» **Task inputs**:

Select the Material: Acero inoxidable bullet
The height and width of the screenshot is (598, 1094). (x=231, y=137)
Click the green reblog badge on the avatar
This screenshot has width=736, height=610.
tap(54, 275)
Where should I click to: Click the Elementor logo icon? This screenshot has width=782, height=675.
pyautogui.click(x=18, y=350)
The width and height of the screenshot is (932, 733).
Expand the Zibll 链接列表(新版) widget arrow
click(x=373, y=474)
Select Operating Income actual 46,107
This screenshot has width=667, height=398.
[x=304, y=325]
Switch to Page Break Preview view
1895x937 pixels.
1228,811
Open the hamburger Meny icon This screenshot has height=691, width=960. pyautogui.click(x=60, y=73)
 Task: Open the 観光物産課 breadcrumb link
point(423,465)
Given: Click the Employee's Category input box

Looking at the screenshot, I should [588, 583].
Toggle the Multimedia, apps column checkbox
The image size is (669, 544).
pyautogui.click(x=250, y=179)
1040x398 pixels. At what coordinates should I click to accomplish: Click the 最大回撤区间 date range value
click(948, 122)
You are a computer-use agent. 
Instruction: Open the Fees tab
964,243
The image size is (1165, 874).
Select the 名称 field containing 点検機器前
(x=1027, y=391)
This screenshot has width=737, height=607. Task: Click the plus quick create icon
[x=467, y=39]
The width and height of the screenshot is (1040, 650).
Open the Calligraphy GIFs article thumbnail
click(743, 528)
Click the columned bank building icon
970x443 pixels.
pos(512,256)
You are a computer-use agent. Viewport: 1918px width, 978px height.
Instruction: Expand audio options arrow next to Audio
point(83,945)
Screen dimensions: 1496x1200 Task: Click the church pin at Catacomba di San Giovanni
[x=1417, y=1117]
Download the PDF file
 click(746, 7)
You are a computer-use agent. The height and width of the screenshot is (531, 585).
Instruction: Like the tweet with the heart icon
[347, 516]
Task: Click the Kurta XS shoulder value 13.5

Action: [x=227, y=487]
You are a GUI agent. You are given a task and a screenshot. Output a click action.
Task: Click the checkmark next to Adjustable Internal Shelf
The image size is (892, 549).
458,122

» **Required action**: Each line in the listing that contains "agent" should be returned.

» **Answer to this task**:
You are a computer-use agent. 
You are a computer-use agent. Viewport: 1918px width, 978px height.
You are a computer-use agent. The height and width of the screenshot is (531, 585).
You are a GUI agent. You are given a task and a screenshot. Output a click action.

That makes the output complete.